Take the issue being raised (legitimately, in my view) about the possibility of graffiti being applied inside the museum of Tuol Sleng itself. The man who brought his art to the museum is either being condemned for defacing this monument to human suffering or condoned for dramatising that tragedy by magnifying expressions of the dead on the walls of this former prison. The artist himself could have chosen a less sensitive place for showcasing his art, but whatever his motives, he would have found it exceedingly difficult - if not impossible - to do the same in other countries with a similiar past. Indeed everyone could have their piece of Cambodia if they are willing to go by the rules – Indian archaeologists and experts ruined most of the bas relief work at Angkor Wat with their acid like chemical substance that they used to ‘clean’ up the surface of the delicately carved gallery walls (why could not experiment be carried out on sample sandstones prior to the wholesale application of the chemical on the gallery proper itself?). After all, the artist worked in full view of the authority and therefore the weight of judgement (if graffiti has indeed resulted from his work) or censure falls heaviest upon the local authority that has allowed narrow political self-interest or manipulation to override considerations of national sentiment and collective values.
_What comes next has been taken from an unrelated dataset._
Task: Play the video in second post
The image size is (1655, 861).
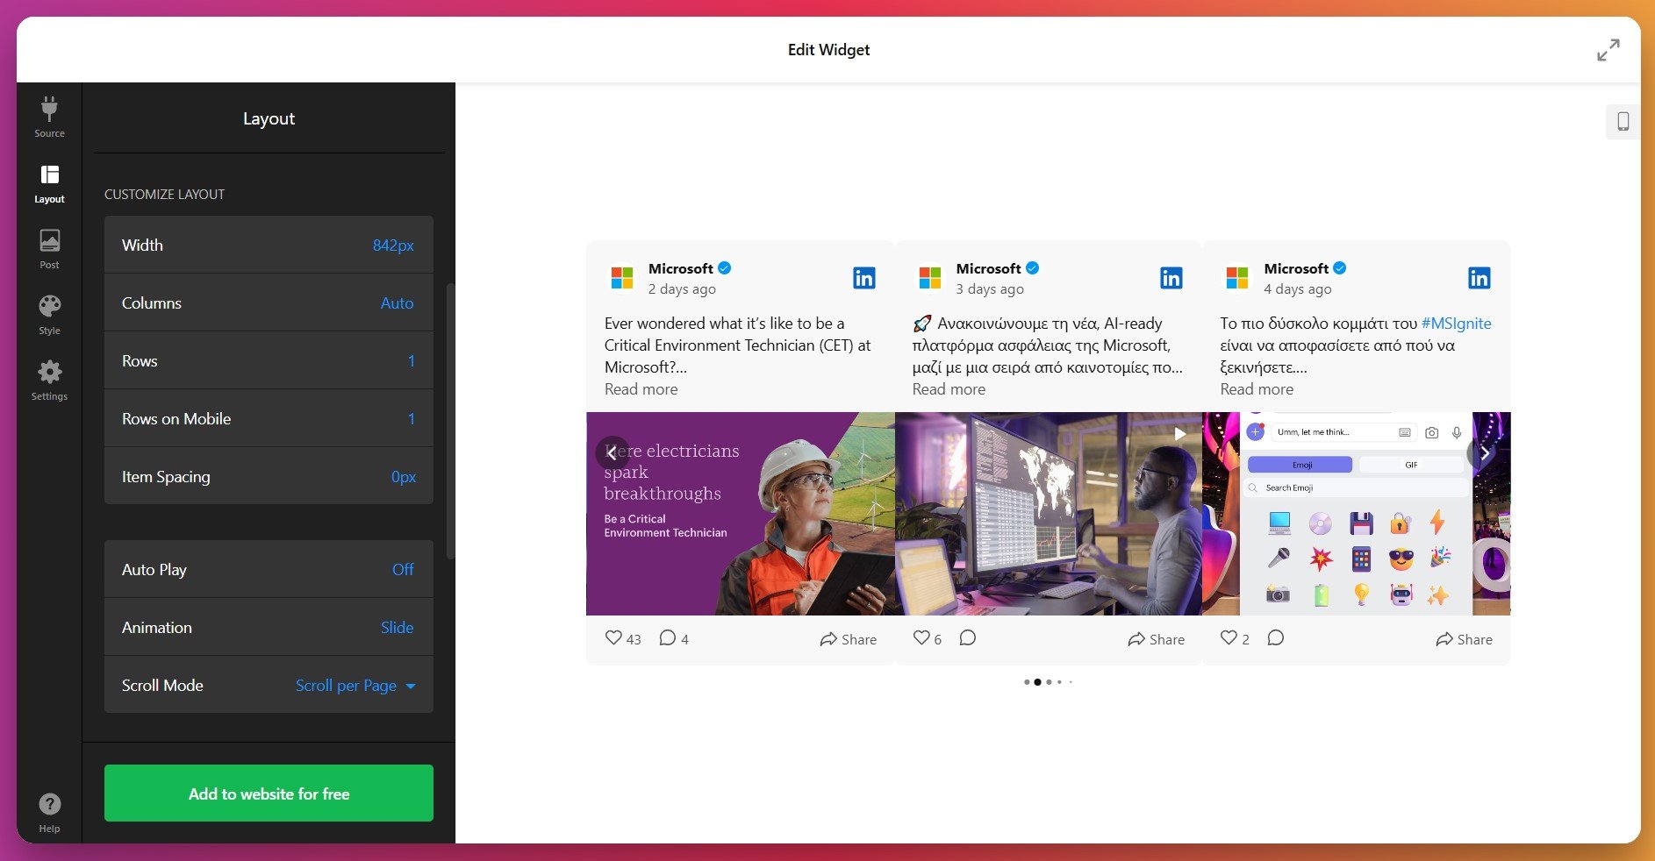Action: pyautogui.click(x=1179, y=434)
Cambodia stands today - three decades after the fall of the Pol Pot regime - like the Hill of the Poisonous Trees that is Tuol Sleng, a shattered, haunted society in desperate need of healing, but has instead found only the known certainty of its ill-fated past through tortured memory like the curse of the museum’s ill-fated name itself.

MP

4 comments:

Ex Fank said...

I was there from 1965-70 that school name was Lycee Chau Ponhea Yath.

Anonymous said...

Every KR productions are good resources to serve the HUN XEN poeple now, without KR there is no HS and his dogs.

Anonymous said...

Soon or later, there will be the same scenario that we having today will be having two factions. Once will be on Vietnamese side the other will be on Chinese side again. Look at today, Chinese have a lot of money and always offered Hun Sen such a good money, Hun Sen maybe lean to China more than Yuon in near future.

Mark my words, Yuon will be sorry because instead of giving Khmer money, they stole from Khmer a lot.

Member of CPP,

Anonymous said...

it was re-named later after 1970 to "Lycee Tuol Swaiy Preiy" their soccer team was among the top three high school teams.